In short: yes. If the current pandemic has taught us anything, it’s that the good health we have today isn’t guaranteed. All Americans over the age of 18 should create an advance directive. Having one provides you as much control over your medical decisions as possible, even when you’re unable to communicate. Be proactive and protect yourself.

At the very least, it’s important for everyone to consider having one of the forms included in an advance directive in their medical records — be it a living will or medical power of attorney.
What to watch out for
Some common mistakes folks tend to make when creating an advance directive include:
- Not getting the advance directive notarized (when required by state law)
- Not having the correct number of witness signatures (when applicable)
- Appointing an ineligible candidate as a representative
It’s commonly believed that your immediate family can override a power of attorney. While true, extenuating circumstances must be proven first.
DNR Form
A DNR form (do-not-resuscitate form) instructs medical personnel to withhold life-saving procedures in an emergency. The consequences of invasive ventilators or the severe chest compressions of cardiopulmonary resuscitation (CPR) can be incredibly difficult to recover from or lead to further complications, particularly for elderly individuals.
Do I need one?
Having a DNR form is not the best solution for everyone. The scope of this legal document is quite literally a life and death matter, and the decision to create one shouldn’t be taken lightly. It’s important to consult your doctor and family beforehand.
With that in mind, elderly patients and those who suffer from a chronic or terminal condition are the most common people who choose to create a do-not-resuscitate form.
What to watch out for
Issues people frequently encounter when filling out a DNR form include:
- Not getting the form notarized (when required by state law)

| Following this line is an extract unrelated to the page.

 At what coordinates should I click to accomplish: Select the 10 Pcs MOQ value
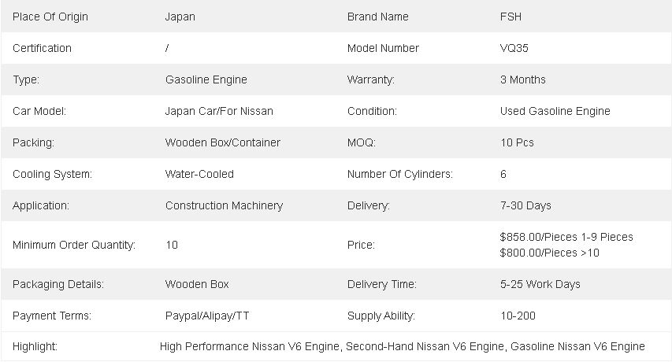(x=517, y=142)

- Not having the correct number of witness signatures (when applicable)
- Not securing a written physician’s statement authorizing the order
Creating Your Estate Planning Documents
Millions of people have now found themselves effectively cut off from their communities in an effort to contain the spread of the COVID-19 coronavirus. With many businesses, local government buildings, and law offices in lockdown, it’s a difficult time to try to effectively plan your estate.
However, any one of the legal documents discussed above can be created easily and safely from the comfort of your home when you use our online builder.

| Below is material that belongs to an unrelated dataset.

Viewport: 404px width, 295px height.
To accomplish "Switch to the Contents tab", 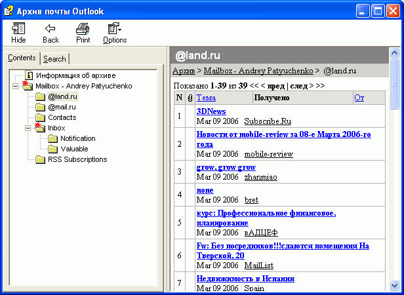I will pyautogui.click(x=22, y=58).
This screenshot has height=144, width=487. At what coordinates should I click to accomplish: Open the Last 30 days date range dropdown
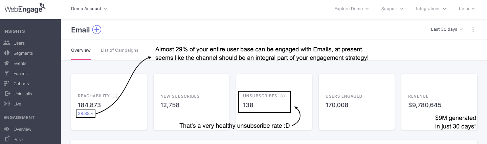447,29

Online legal document builders like the ones we provide can also save you the time it would take to have your form drafted and reviewed by a lawyer, as all of our documents come pre-approved by an attorney.
In Conclusion
Having your end-of-life intentions in writing is the best step you can take toward securing a stable future for yourself and your family.
Of course, once things return to normal, it’s always a good idea to finalize your estate planning documents by contacting an attorney.
While the current state of the world feels outside of our control, taking the proper precautions and planning for the worst-case scenario doesn’t have to be. Take charge of your financial and medical health.
And don’t forget to stay up to date on the status of the coronavirus outbreak by regularly checking in on the official Centers for Disease Control coronavirus webpage.